For the past couple of years, I’ve missed her. I’ve missed having a mom I could call up and ask for advice from. I’ve missed having a mom that would be there for me when I needed her. Most recently, I’ve needed my mother to deal with this illness. whatever it is is. Fibromyalgia, ME/CFS, something neurological. I really don’t know what the fuck is going on inside my body. I know I’m in early onset menopause, I know I have pretty severe osteoarthritis as it’s throughout my body and leaves me pretty crippled in the damp and humid weather. I know I have something seriously wrong with my spine and am waiting to see a specialist about it. I know I have PTSD.

I’ve also needed my mom to deal with my father. His in and out presence in my life. His oblivion to my pain. His inability to recognize how seriously he has damaged me.

Then I browsed through some more photos. Saw her and my stepfather got another dog. Got a new motorhome I see. It baffles me how my parents were unable to attend my wedding years ago (I’m divorced now, thankfully and am with the right person, finally) but are apparently able to travel in a camper. You couldn’t even send me a card when I got married.

I remembered how my mother was never there for me. When I called she couldn’t be bothered to take the time to talk to me on the phone. Her TV shows were more important. No matter if I was in a jam and needed help, or just really needed to hear her voice when I was down or needed life advice.

I had no one to go to for life advice.

I look at my stepfather’s smug face in his profile picture and remember how he always looked at me with contempt. Like I was gross. Some kind of fucking slimy garden slug. A garden slug with a bad smell. Yeah, that’s how I would describe it. Oddly enough, it’s the same way my stepmother always looked at me.

I feel like I’ve gone through tremendous mental growth over the past few years. I’ve terminated friendships that were not healthy, balanced or kind. I don’t need that. I’ve ended associations with people because I don’t share their views or ideas. I have different values, I have strong morals. something that seems to be lacking in this world.

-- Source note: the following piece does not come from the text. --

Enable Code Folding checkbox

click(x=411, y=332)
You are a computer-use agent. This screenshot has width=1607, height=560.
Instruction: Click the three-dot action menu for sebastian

Funny thing is, I didn’t get these morals or values from anyone in my family. Not my mother, not my father, and most certainly, not my step parents. I have absolutely nothing in common with my stepbrothers. For the most part, they’re egotistical, selfish, immature, and well… they’re kind of jerks. Who needs that? Nope.

I developed my own code as I grew up. As I made mistakes or failed, I learned lessons the hard way, on my own. Some values I received from my grandmothers. My paternal grandmother was a woman of faith who taught me about Jesus and the Bible at a very young age. I loved it. I found the time we spent reading the Bible together, I read it out loud to her because the printing was too small for her eyes, to be peaceful and reassuring. My maternal grandmother taught me about strength and perseverance. She taught me how to cook. Both grandmothers taught me to stand up for myself and, in their words, “don’t take shit from people.” They were sassy ladies. I probably get my sassiness from them as well.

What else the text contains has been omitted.